L’étapisme et les limousines contre l’indépendance

16 mai 2007


En politique, l’échafaud, c’est souvent pour de grands personnages historiques. Alors, c’est un grand honneur que vous me faites, monsieur Turcotte, de me le prédire. Je n’en suis pas digne du tout, mille regrets, mais je vous en remercie quand même.

Vous savez, et ici je m’adresse aussi à vous, monsieur Gebello, je n’ai fait que plaider pour la simplicité. Le PQ est, du moins en principe, un parti indépendantiste. Alors, s’il remporte la prochaine élection ou la suivante, il n’a qu’à proclamer l’indépendance le soir même ou le lendemain matin, c’est tout. Où est le problème ? Où est le drame ?

Je le répète, c’est ainsi que le PQ lui-même, à l’origine, entendait réaliser l’indépendance. Et, pendant six ans, de 1968 à 1974, personne ne s’y est opposé, personne ne s’en est formalisé, personne n’y a vu le moindre inconvénient, pas même les fédéralistes.

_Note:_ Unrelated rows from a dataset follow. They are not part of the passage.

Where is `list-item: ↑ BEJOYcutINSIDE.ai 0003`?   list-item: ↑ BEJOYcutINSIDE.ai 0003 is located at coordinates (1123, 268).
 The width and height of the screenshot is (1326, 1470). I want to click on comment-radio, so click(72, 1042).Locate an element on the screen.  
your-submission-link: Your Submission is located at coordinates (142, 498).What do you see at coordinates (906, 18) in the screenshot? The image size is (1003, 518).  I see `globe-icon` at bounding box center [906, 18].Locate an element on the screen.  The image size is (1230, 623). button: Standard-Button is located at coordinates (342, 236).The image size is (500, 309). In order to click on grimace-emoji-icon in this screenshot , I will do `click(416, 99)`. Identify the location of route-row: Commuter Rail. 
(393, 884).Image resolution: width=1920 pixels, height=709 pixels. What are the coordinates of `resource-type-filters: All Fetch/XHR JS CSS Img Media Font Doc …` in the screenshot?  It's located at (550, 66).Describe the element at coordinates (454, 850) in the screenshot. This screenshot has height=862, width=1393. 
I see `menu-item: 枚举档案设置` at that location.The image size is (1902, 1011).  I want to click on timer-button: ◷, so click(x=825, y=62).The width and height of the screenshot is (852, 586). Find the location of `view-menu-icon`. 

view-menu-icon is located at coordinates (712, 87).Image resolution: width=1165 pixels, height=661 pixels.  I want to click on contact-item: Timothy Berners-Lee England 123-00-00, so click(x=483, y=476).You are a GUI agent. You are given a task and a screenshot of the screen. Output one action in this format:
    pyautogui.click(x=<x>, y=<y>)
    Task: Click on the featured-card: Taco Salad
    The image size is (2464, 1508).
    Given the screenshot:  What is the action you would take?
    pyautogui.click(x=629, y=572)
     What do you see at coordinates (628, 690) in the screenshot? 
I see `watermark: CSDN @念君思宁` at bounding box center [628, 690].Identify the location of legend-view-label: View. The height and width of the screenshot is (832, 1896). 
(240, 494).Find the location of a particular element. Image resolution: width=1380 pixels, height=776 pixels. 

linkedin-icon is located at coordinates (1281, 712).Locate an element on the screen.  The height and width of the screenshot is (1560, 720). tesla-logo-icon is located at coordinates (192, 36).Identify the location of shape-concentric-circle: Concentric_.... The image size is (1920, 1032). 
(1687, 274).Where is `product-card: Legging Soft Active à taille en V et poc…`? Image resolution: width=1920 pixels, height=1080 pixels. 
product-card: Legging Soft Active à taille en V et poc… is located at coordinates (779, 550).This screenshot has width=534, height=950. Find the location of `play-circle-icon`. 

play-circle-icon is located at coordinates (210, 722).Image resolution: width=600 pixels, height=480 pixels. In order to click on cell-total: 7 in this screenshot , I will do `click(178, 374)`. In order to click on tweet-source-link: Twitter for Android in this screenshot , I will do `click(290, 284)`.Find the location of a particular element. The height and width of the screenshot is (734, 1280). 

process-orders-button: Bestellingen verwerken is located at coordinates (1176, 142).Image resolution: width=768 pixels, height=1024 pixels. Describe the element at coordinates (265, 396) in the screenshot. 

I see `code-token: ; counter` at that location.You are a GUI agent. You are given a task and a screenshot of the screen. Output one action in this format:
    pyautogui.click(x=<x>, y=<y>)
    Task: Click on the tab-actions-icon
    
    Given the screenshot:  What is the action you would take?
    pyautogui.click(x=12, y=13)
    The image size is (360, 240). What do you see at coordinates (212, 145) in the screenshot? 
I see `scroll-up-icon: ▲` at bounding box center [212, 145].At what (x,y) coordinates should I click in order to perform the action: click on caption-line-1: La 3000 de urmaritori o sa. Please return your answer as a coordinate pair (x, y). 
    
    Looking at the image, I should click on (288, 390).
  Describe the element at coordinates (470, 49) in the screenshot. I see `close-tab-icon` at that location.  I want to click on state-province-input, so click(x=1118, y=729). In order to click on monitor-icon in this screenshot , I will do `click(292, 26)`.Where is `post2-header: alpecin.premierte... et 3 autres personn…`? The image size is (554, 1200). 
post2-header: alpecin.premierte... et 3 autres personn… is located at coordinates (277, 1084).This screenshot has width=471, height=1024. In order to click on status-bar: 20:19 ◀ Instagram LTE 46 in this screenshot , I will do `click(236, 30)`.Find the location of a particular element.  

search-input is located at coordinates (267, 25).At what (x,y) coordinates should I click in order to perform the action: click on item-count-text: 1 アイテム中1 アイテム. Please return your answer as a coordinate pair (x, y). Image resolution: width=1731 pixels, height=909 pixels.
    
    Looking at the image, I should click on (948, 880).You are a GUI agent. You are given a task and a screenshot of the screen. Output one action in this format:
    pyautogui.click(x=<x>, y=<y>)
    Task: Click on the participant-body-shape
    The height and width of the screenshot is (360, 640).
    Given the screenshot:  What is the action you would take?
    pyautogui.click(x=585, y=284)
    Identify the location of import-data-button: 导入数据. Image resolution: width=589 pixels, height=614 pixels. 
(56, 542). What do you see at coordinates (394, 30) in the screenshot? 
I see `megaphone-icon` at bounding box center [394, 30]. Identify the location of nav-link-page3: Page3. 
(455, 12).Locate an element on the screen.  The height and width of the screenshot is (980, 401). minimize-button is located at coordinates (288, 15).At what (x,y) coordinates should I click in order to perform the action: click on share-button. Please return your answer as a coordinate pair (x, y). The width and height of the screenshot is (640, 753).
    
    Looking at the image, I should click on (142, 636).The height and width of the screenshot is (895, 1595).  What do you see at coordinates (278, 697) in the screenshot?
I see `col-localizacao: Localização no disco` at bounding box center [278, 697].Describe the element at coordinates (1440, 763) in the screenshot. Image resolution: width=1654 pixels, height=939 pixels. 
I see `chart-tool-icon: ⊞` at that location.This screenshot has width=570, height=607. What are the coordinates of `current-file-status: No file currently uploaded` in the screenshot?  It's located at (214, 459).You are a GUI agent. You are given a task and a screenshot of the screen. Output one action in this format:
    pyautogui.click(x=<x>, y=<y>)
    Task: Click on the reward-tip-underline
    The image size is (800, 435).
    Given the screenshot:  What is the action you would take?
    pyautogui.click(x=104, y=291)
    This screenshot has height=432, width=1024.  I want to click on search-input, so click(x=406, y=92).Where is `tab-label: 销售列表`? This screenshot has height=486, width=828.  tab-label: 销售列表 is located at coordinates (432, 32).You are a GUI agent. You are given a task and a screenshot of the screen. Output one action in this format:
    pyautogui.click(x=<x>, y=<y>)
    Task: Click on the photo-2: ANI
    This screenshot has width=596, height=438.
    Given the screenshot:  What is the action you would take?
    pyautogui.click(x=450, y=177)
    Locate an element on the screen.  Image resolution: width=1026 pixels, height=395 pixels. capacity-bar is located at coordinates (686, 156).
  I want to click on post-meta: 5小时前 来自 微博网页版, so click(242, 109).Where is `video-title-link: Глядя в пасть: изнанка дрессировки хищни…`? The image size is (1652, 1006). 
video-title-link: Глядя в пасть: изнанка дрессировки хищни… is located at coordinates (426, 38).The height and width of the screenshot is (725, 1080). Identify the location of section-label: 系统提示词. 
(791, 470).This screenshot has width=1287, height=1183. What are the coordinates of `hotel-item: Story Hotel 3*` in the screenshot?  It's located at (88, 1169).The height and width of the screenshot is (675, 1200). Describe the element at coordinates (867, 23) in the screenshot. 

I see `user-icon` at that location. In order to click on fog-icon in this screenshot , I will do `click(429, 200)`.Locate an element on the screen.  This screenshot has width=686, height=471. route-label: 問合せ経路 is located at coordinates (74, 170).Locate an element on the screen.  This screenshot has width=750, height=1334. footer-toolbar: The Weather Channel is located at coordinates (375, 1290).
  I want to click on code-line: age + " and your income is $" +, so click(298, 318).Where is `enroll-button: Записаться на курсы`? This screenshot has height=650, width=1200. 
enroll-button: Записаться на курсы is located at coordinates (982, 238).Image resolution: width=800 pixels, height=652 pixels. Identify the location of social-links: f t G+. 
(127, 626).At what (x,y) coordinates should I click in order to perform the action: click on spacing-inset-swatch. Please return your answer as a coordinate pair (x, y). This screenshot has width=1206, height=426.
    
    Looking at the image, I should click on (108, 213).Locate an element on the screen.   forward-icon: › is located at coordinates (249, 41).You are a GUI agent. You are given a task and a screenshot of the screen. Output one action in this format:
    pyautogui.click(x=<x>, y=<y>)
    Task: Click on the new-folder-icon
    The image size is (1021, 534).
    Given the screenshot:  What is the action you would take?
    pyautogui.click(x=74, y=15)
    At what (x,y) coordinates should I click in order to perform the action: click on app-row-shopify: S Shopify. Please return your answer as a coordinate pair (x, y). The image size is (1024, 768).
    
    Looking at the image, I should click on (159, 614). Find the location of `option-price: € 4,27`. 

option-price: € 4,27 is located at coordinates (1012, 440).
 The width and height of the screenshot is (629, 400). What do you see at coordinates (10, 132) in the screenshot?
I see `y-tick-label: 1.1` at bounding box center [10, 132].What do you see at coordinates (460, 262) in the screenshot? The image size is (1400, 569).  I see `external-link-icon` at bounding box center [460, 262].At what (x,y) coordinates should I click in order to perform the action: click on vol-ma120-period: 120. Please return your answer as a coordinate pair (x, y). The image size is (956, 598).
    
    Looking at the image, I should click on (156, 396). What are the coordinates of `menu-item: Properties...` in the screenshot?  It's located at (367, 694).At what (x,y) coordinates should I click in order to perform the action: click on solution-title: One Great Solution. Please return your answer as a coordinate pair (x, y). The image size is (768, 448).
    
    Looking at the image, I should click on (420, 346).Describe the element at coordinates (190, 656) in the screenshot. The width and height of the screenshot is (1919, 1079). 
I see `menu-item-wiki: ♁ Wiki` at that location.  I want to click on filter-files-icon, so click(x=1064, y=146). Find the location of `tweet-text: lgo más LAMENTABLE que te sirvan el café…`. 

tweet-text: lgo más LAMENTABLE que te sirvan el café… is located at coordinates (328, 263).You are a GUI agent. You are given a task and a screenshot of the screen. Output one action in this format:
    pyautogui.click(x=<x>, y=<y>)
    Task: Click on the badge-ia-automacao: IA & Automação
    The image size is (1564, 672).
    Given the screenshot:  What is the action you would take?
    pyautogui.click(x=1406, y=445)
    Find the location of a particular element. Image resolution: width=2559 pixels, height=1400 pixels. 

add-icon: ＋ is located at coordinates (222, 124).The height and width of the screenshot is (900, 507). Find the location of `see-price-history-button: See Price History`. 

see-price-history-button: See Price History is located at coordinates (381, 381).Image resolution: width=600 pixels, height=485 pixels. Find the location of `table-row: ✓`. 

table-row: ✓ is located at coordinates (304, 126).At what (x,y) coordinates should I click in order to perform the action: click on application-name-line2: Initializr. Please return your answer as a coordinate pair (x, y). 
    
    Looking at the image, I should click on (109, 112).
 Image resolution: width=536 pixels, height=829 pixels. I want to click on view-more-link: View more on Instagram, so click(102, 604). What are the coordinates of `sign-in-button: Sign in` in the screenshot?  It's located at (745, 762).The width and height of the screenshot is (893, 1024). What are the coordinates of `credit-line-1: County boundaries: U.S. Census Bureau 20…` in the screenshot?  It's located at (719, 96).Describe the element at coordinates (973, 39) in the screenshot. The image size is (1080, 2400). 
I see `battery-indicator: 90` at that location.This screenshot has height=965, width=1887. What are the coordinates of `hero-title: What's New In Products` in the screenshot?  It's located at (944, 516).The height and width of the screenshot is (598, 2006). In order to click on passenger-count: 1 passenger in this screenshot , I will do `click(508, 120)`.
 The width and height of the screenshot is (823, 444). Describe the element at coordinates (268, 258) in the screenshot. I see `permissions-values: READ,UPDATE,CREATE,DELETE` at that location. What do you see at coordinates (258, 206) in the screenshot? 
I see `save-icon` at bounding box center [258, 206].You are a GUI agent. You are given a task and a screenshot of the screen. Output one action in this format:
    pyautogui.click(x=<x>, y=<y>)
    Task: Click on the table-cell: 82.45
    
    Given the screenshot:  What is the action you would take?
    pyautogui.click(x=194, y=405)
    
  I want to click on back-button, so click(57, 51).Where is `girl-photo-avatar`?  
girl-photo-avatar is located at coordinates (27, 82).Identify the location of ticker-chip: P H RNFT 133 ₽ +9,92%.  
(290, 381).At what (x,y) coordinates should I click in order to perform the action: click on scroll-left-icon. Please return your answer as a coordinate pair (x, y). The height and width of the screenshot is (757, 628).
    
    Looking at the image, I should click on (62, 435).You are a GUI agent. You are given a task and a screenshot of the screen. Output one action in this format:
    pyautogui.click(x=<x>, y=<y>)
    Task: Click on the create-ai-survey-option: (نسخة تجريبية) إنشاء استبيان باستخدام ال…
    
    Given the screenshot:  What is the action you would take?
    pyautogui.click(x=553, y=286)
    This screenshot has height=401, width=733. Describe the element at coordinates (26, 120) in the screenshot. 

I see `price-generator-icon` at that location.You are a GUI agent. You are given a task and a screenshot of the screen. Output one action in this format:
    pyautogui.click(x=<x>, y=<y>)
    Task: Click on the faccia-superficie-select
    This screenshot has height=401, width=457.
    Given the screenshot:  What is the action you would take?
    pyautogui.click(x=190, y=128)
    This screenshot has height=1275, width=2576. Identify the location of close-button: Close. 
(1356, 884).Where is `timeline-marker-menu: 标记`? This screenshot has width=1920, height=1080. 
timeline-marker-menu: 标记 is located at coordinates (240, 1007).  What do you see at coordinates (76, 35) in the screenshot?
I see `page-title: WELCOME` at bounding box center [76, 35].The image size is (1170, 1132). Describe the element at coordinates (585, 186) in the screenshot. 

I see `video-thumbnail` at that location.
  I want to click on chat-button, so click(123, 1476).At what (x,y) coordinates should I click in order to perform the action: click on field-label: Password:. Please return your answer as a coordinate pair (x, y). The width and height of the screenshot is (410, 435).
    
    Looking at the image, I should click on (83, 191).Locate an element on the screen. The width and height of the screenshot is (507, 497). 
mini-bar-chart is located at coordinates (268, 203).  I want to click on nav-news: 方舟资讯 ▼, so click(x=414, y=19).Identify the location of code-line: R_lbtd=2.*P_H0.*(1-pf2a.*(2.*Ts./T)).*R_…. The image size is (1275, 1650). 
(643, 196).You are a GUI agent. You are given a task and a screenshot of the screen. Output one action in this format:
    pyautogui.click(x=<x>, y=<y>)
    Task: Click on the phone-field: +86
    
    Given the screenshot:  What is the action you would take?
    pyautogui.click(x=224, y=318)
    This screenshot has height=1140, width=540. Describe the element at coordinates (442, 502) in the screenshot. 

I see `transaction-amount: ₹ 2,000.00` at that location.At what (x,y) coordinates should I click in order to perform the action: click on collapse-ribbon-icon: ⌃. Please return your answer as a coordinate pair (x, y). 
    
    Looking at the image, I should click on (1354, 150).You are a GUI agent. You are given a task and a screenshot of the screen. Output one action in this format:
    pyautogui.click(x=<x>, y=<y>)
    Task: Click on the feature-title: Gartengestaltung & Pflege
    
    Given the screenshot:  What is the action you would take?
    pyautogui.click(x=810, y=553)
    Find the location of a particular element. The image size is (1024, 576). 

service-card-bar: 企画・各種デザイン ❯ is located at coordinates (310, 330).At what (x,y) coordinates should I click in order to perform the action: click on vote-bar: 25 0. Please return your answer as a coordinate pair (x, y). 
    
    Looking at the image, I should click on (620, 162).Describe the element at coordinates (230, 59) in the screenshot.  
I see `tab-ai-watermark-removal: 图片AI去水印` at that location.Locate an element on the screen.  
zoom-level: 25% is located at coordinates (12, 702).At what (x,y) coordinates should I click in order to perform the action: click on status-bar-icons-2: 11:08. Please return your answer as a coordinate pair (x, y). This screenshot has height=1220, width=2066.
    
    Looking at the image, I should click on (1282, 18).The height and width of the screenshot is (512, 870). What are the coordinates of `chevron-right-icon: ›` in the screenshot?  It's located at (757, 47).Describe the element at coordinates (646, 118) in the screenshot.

Pour eux, qui ne voulaient pas de l’indépendance, il s’agissait de battre le PQ à chaque élection. Et pour nous, qui voulions l’indépendance, il s’agissait de finir par le faire gagner. À cet égard, nous étions bien partis : 8% en 1966 (le RIN), 23% en 1970 et 31% en 1973. Le PQ promettait de déclarer l’indépendance le lendemain d’une victoire électorale et cela n’empêchait nullement ses appuis de croître à un bon rythme. Aussi, ce n’est pas un vaste courant d’opinion au sein du parti ou de la population, non, c’est Claude Morin, lui seul, qui, en 1974, a commencé à dire qu’une victoire électorale ne suffirait plus, qu’il faudrait aussi un référendum. Il en a convaincu René Lévesque, lequel a ensuite menacé les militants péquistes de démissionner s’ils n’acceptaient pas cette idée d’un référendum qu’on leur servait comme un cheveu sur la soupe.

On connaît la suite. Le PQ a remporté quatre victoires électorales. Il a tenu et perdu deux référendum, encore que celui de 1995 fut plutôt volé par Ottawa, un crime dont le gouvernement fédéral avait et a toujours les moyens. Aussi, nombreux sont ceux qui craignent, avec raison, une troisième défaite référendaire, laquelle aurait presque à coup sûr un terrible effet démobilisateur. Alors, on repousse le référendum à plus tard, toujours plus tard, dans la semaine des quatre jeudis. Mais, du même coup, c’est aussi l’indépendance qu’on remet aux calendes grecques. Or, ne serait-il pas beaucoup plus simple d’abandonner toute idée de référendum pour revenir à ce qui était la politique même du PQ à l’origine, c’est-à-dire l’indépendance par l’obtention d’une majorité de sièges ? Le PQ a parfaitement le droit de revenir à cette politique-là, surtout depuis qu’Ottawa a décidé, avec son Clarity Act, de s’immiscer dans le processus référendaire.

Les étapes, les détours, les complications, les chinoiseries et le fendage de cheveux en quatre, on en a assez, assez, assez ! Le PQ n’avait besoin ni de l’étapisme ni de Claude Morin pour finir par remporter une victoire électorale dans les années 70. Il n’en a pas davantage besoin aujourd’hui. Aujourd’hui comme hier, je dirais même aujourd’hui plus qu’hier, une victoire électorale est possible sans étapisme. Et une victoire électorale, c’est suffisant, amplement suffisant et même plus que suffisant pour déclarer et réaliser l’indépendance.

Enfin, quant à la proposition de M. Louis Bernard, ce que j’en retiens, c’est qu’elle est telle qu’elle fait presque du référendum une formalité. À ce titre, elle constitue une formule de compromis entre partisans et adversaires de l’étapisme. Si une majorité de militants adhérait à cette formule, je m’en réjouirais avec sobriété dans la mesure où elle s’avère quand même préférable à l’étapisme pur. Mais, dois-je le répéter, ma préférence, c’est l’indépendance sans aucun référendum, l’indépendance par simple victoire électorale, l’indépendance comme le PQ lui-même la promettait à l’origine, ce qui, rassurez-vous, M. Gebello, ne l’empêchait pas du tout d’avoir un programme politique assez substantiel, un programme qui donnait alors, conformément à vos justes attentes, une bonne idée de ce à quoi ressemblerait un Québec indépendant.